#### Dataset entries

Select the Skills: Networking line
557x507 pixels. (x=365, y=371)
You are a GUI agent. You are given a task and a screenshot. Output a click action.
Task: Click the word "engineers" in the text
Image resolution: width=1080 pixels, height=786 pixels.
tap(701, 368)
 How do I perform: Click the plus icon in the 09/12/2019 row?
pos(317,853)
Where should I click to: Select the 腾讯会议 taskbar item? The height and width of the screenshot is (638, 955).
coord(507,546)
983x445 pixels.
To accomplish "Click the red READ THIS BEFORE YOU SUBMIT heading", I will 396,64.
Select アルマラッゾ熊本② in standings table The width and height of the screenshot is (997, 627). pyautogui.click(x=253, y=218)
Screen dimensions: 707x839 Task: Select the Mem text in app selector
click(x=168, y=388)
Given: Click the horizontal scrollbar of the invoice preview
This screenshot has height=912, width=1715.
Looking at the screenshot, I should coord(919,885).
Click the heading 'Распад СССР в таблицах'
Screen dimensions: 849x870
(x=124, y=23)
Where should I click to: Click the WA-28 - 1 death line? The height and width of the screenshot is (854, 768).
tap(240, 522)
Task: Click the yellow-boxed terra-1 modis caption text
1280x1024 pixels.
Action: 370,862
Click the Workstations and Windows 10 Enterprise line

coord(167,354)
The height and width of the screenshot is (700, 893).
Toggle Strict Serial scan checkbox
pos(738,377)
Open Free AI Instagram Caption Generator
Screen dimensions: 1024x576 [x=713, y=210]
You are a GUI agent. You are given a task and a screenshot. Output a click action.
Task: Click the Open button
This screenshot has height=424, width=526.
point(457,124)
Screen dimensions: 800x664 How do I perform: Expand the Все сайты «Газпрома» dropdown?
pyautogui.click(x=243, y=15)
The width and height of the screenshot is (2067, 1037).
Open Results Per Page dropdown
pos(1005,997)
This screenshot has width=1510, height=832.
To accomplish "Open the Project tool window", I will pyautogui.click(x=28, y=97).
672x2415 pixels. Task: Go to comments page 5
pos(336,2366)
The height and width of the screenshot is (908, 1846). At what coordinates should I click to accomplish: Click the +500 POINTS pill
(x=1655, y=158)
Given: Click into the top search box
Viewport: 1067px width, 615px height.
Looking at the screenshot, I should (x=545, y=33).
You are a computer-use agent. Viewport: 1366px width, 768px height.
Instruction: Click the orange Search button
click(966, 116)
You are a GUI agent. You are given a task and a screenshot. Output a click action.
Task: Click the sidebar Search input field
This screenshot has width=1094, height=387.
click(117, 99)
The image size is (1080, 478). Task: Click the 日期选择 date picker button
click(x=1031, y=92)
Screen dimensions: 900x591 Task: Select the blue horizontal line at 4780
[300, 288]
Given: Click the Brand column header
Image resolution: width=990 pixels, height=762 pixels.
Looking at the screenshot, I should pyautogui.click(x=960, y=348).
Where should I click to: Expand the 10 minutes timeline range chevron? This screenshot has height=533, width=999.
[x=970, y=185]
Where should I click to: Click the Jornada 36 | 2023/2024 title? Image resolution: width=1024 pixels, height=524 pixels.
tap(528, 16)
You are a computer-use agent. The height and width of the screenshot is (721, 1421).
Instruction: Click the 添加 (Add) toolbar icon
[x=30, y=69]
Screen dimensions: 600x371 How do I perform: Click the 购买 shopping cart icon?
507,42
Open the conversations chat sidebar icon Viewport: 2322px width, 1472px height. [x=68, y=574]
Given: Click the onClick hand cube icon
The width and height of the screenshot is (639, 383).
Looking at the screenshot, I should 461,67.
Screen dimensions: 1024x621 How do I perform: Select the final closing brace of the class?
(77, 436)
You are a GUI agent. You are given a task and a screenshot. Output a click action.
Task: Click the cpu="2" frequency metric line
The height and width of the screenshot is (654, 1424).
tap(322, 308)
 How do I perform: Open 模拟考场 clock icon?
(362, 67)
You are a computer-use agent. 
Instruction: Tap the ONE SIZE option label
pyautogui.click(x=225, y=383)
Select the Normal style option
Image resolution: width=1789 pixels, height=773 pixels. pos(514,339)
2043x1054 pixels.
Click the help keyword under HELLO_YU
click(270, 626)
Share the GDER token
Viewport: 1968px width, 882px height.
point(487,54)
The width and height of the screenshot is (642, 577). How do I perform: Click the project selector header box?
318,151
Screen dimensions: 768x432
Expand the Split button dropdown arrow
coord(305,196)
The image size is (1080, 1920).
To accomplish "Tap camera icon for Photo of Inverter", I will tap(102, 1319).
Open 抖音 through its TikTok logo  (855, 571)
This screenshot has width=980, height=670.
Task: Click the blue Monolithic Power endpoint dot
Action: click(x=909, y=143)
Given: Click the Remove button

########

[Task objective]
The entries above should be copied out exactly, with none left out.

[Written solution]
Select the Skills: Networking line
557x507 pixels. (x=365, y=371)
You are a GUI agent. You are given a task and a screenshot. Output a click action.
Task: Click the word "engineers" in the text
Image resolution: width=1080 pixels, height=786 pixels.
tap(701, 368)
 How do I perform: Click the plus icon in the 09/12/2019 row?
pos(317,853)
Where should I click to: Select the 腾讯会议 taskbar item? The height and width of the screenshot is (638, 955).
coord(507,546)
983x445 pixels.
To accomplish "Click the red READ THIS BEFORE YOU SUBMIT heading", I will 396,64.
Select アルマラッゾ熊本② in standings table The width and height of the screenshot is (997, 627). pyautogui.click(x=253, y=218)
Screen dimensions: 707x839 Task: Select the Mem text in app selector
click(x=168, y=388)
Given: Click the horizontal scrollbar of the invoice preview
This screenshot has height=912, width=1715.
Looking at the screenshot, I should coord(919,885).
Click the heading 'Распад СССР в таблицах'
Screen dimensions: 849x870
(x=124, y=23)
Where should I click to: Click the WA-28 - 1 death line? The height and width of the screenshot is (854, 768).
tap(240, 522)
Task: Click the yellow-boxed terra-1 modis caption text
1280x1024 pixels.
Action: 370,862
Click the Workstations and Windows 10 Enterprise line

coord(167,354)
The height and width of the screenshot is (700, 893).
Toggle Strict Serial scan checkbox
pos(738,377)
Open Free AI Instagram Caption Generator
Screen dimensions: 1024x576 [x=713, y=210]
You are a GUI agent. You are given a task and a screenshot. Output a click action.
Task: Click the Open button
This screenshot has height=424, width=526.
point(457,124)
Screen dimensions: 800x664 How do I perform: Expand the Все сайты «Газпрома» dropdown?
pyautogui.click(x=243, y=15)
The width and height of the screenshot is (2067, 1037).
Open Results Per Page dropdown
pos(1005,997)
This screenshot has width=1510, height=832.
To accomplish "Open the Project tool window", I will pyautogui.click(x=28, y=97).
672x2415 pixels. Task: Go to comments page 5
pos(336,2366)
The height and width of the screenshot is (908, 1846). At what coordinates should I click to accomplish: Click the +500 POINTS pill
(x=1655, y=158)
Given: Click into the top search box
Viewport: 1067px width, 615px height.
Looking at the screenshot, I should (x=545, y=33).
You are a computer-use agent. Viewport: 1366px width, 768px height.
Instruction: Click the orange Search button
click(966, 116)
You are a GUI agent. You are given a task and a screenshot. Output a click action.
Task: Click the sidebar Search input field
This screenshot has width=1094, height=387.
click(117, 99)
The image size is (1080, 478). Task: Click the 日期选择 date picker button
click(x=1031, y=92)
Screen dimensions: 900x591 Task: Select the blue horizontal line at 4780
[300, 288]
Given: Click the Brand column header
Image resolution: width=990 pixels, height=762 pixels.
Looking at the screenshot, I should pyautogui.click(x=960, y=348).
Where should I click to: Expand the 10 minutes timeline range chevron? This screenshot has height=533, width=999.
[x=970, y=185]
Where should I click to: Click the Jornada 36 | 2023/2024 title? Image resolution: width=1024 pixels, height=524 pixels.
tap(528, 16)
You are a computer-use agent. The height and width of the screenshot is (721, 1421).
Instruction: Click the 添加 (Add) toolbar icon
[x=30, y=69]
Screen dimensions: 600x371 How do I perform: Click the 购买 shopping cart icon?
507,42
Open the conversations chat sidebar icon Viewport: 2322px width, 1472px height. [x=68, y=574]
Given: Click the onClick hand cube icon
The width and height of the screenshot is (639, 383).
Looking at the screenshot, I should 461,67.
Screen dimensions: 1024x621 How do I perform: Select the final closing brace of the class?
(77, 436)
You are a GUI agent. You are given a task and a screenshot. Output a click action.
Task: Click the cpu="2" frequency metric line
The height and width of the screenshot is (654, 1424).
tap(322, 308)
 How do I perform: Open 模拟考场 clock icon?
(362, 67)
You are a computer-use agent. 
Instruction: Tap the ONE SIZE option label
pyautogui.click(x=225, y=383)
Select the Normal style option
Image resolution: width=1789 pixels, height=773 pixels. pos(514,339)
2043x1054 pixels.
Click the help keyword under HELLO_YU
click(270, 626)
Share the GDER token
Viewport: 1968px width, 882px height.
point(487,54)
The width and height of the screenshot is (642, 577). How do I perform: Click the project selector header box?
318,151
Screen dimensions: 768x432
Expand the Split button dropdown arrow
coord(305,196)
The image size is (1080, 1920).
To accomplish "Tap camera icon for Photo of Inverter", I will tap(102, 1319).
Open 抖音 through its TikTok logo  (855, 571)
This screenshot has width=980, height=670.
Task: Click the blue Monolithic Power endpoint dot
Action: click(x=909, y=143)
Given: Click the Remove button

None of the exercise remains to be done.